Messy cycles coming to the rescue.
A real-world case
A dev team that I know recently launched a major new release of a client project.
Right after launch, the team responsible for the release started a new development cycle (sprint) on another project. Shortly after however, they were forced to split the team as problems came to light in the software that they just released, and part of the team had to go back and work on it.
When I asked the team why they hadn’t taken a grace period into account, they said there was no budget to keep the team around after launch.
Unfortunately it wasn’t the first time that I heard about this practice.
Why is scheduling cycles back to back a bad thing?
When it comes to feature development, developers need long stretches of uninterrupted time. Development cycles need to be planned carefully. A team split during a cycle means that the schedule needs to be redone, goals need to be revised, and the client needs to be informed of an unwelcome delay.
In addition, these problems are often foreseeable and therefore unnecessary. As a software team that scores below 11 in the Joel Test, which is the vast majority, you know that after a major release of new code, bugs will come your way.
Introducing the ‘messy cycle’
At E-accent, we would alternate focused cycles with “messy” ones.
During focused cycles, the development team (save one) would work on feature development without outside interference.

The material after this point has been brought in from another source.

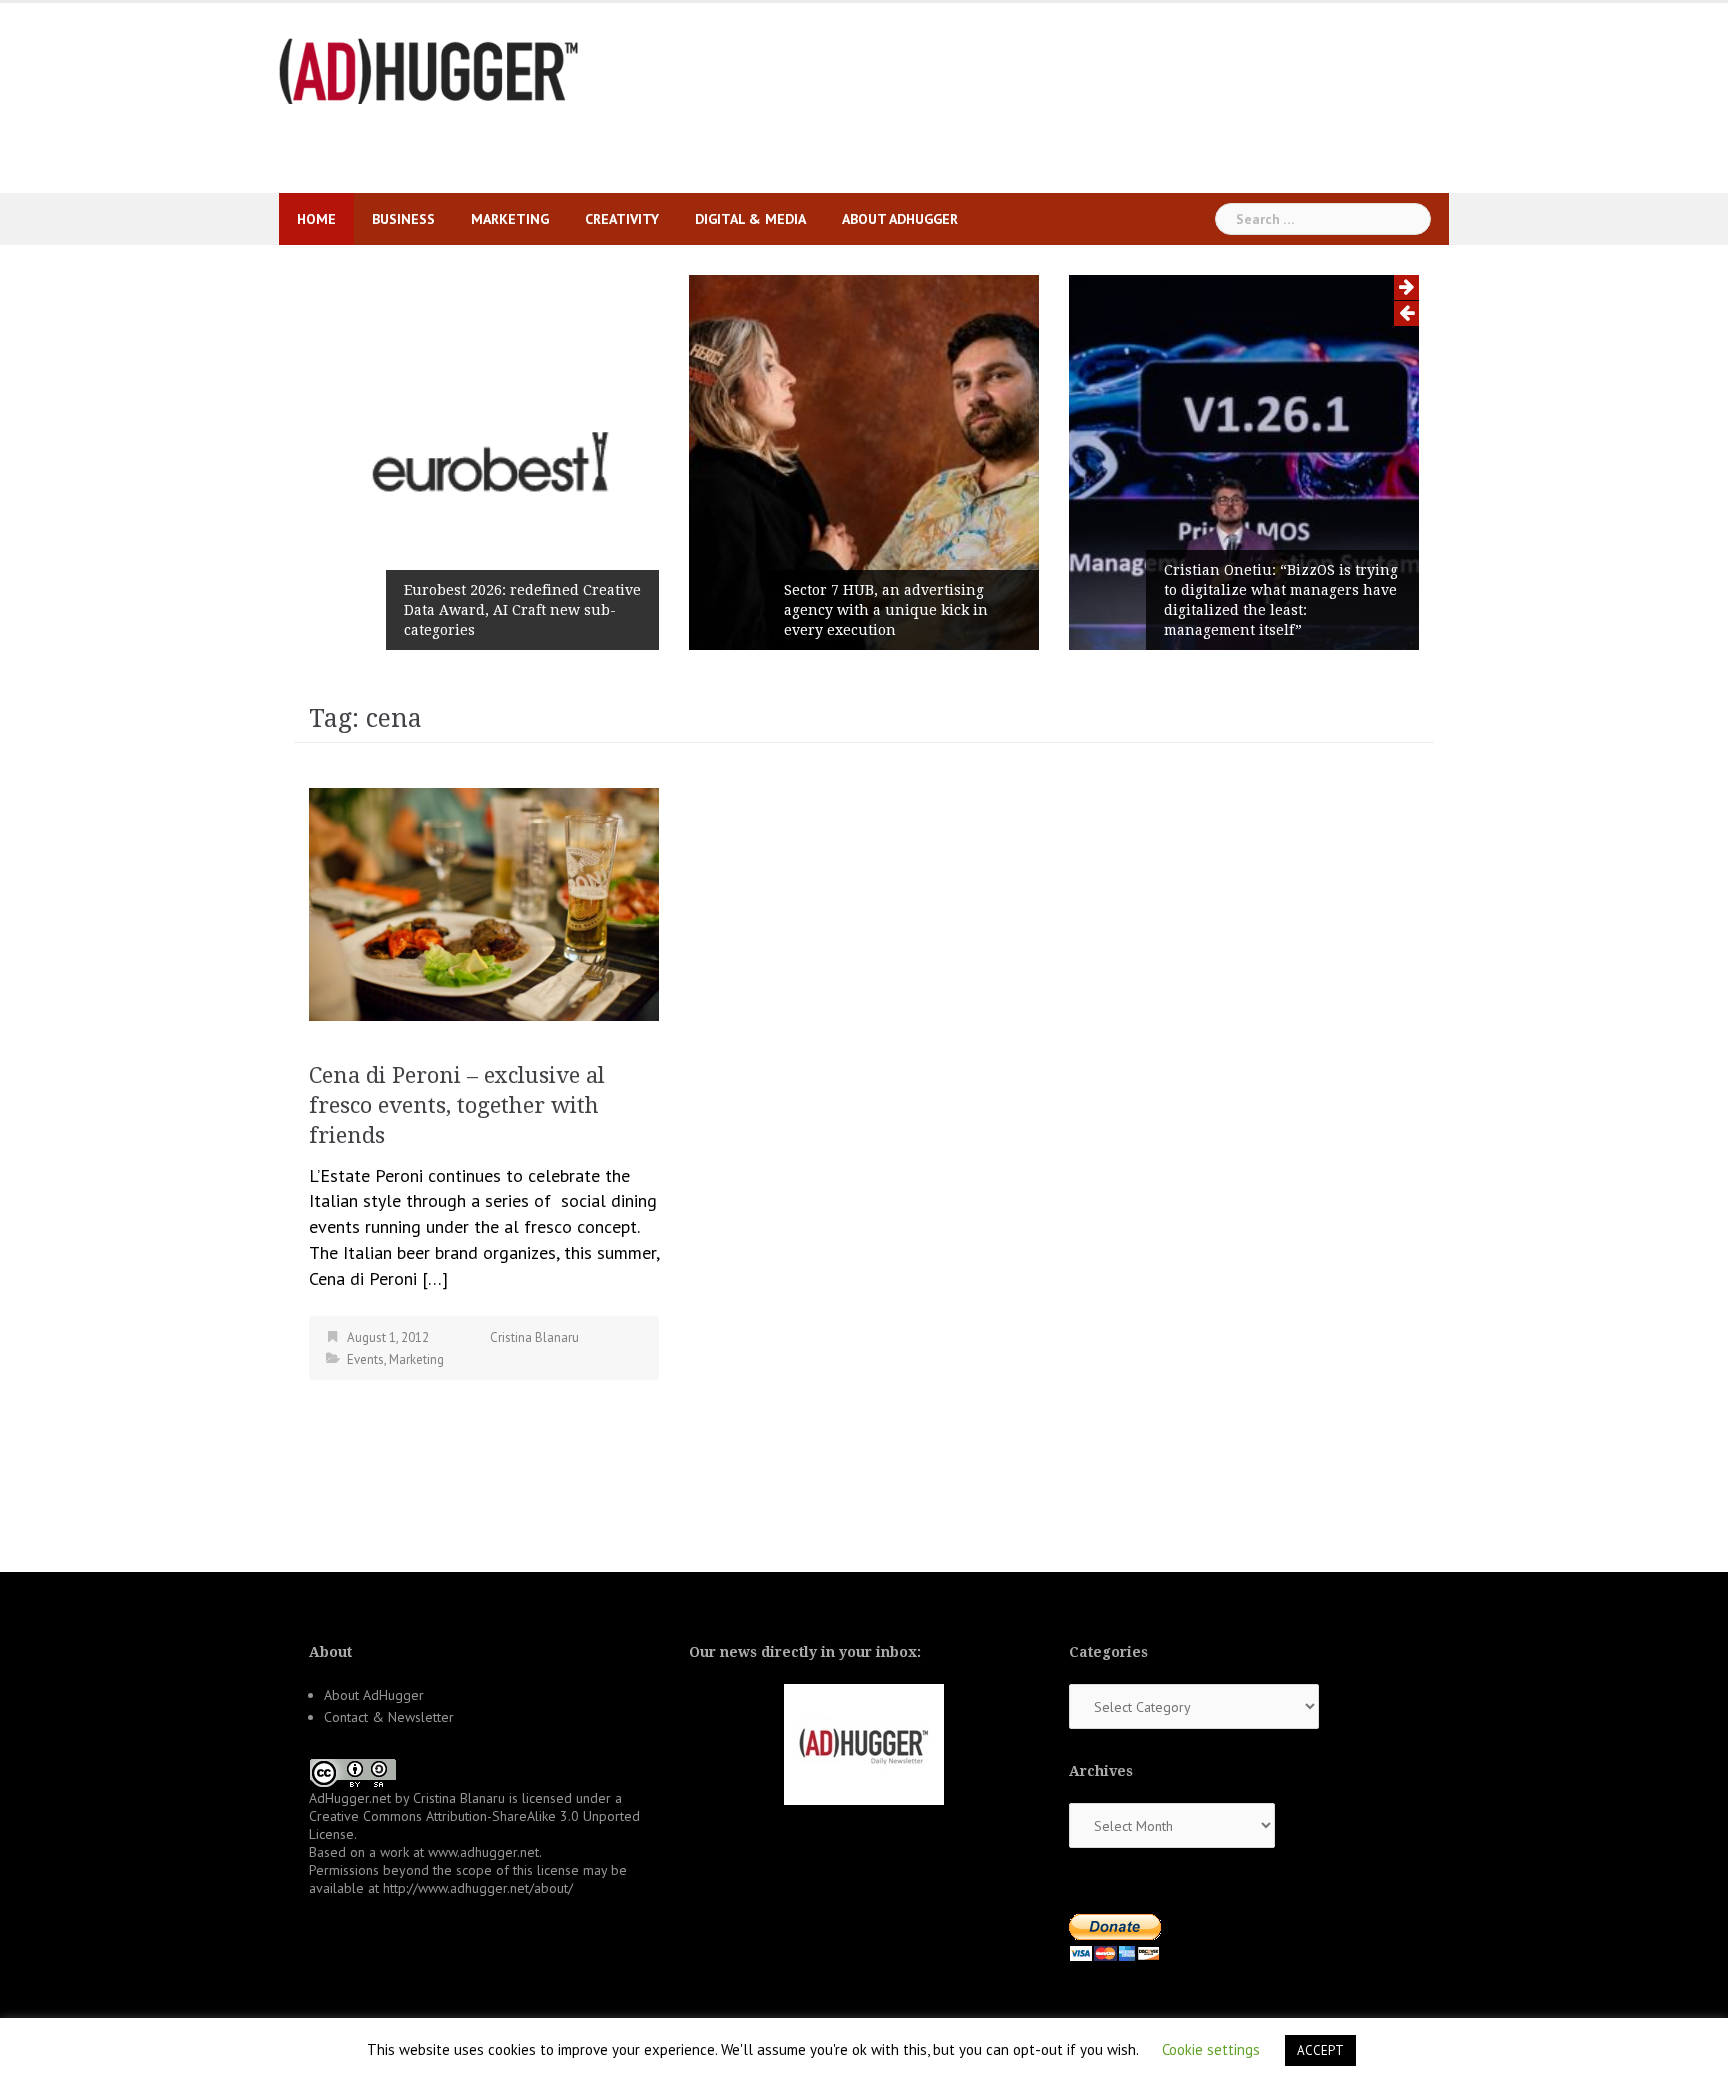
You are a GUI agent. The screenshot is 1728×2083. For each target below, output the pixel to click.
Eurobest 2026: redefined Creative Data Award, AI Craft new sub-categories (522, 610)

One developer (on a rotation schedule) would meanwhile deal with other tasks, such as operations tasks, system updates, critical bugs, developing or upgrading in-house tools, etcetera.
Every 6-8 weeks we would schedule a “messy cycle” in which the whole team would take a break from feature development, and focus on the product backlog, dealing with loose ends, and working on improving the workflows in the company.

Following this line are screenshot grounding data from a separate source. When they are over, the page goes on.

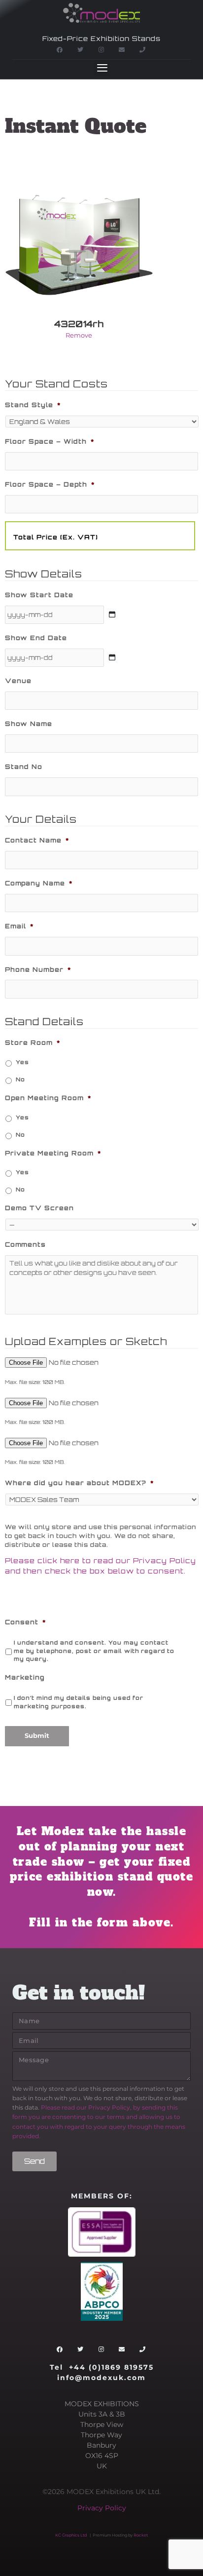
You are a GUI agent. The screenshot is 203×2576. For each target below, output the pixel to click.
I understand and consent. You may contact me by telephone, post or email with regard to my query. (94, 1651)
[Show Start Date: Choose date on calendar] (112, 614)
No (20, 1079)
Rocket (141, 2535)
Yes (22, 1062)
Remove (79, 335)
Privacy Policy (101, 2507)
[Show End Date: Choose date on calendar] (112, 657)
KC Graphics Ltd (71, 2535)
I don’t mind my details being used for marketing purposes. (78, 1702)
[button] (102, 68)
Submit (37, 1735)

37signals’ Shape Up framework has a similar feature, which they call the cool-down period.
How to pay for messy cycles
OK that’s all great, you might say, but who pays for those messy cycles?

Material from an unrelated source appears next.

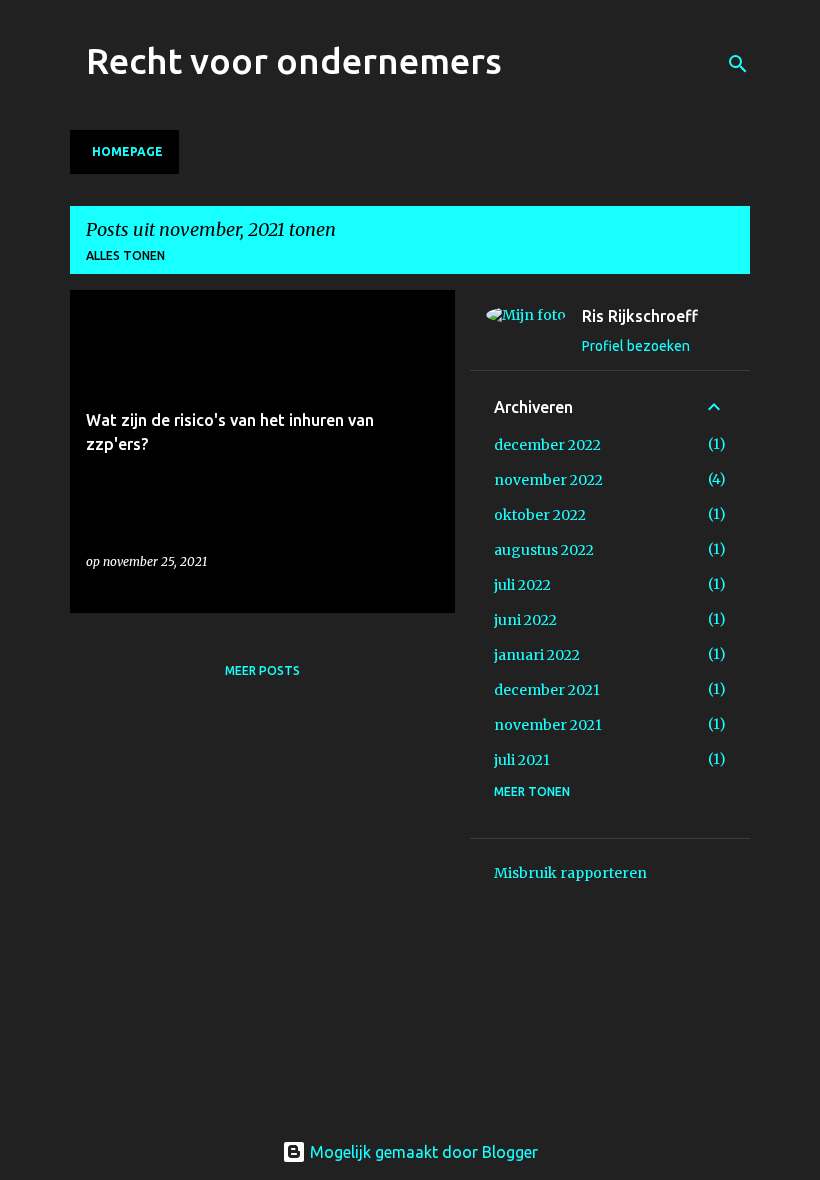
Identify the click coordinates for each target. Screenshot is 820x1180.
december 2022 (547, 445)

The answer is, higher profit margins do. Which can only be done by improving quality.
It is an illusion to think that maximum profit is a function of maximising the number of billable hours.
The problem is that, even if you bill by the hour, clients don’t think in hours, but in value. If you build them a $ 30,000 feature, they need to figure out a way to recoup that money, plus a sensible return.
Both you and the client would prefer you to build the feature in 150 hours at $ 200 an hour, instead of in 300 hours at $ 100 an hour. After all, the client would get the feature faster, and get a return faster, while you would get a higher margin.
But how do you get your team to double their productivity? By continuously investing time in improving the quality of your team and development process. If you allow noise into your processes, and don’t invest time in improving your company, you will stay stuck in a hamster wheel, producing mediocre software under high pressure and at low margins.
Therefore as it turns out, messy cycles are not that messy. In fact they are essential for the long-term viability of any software development company.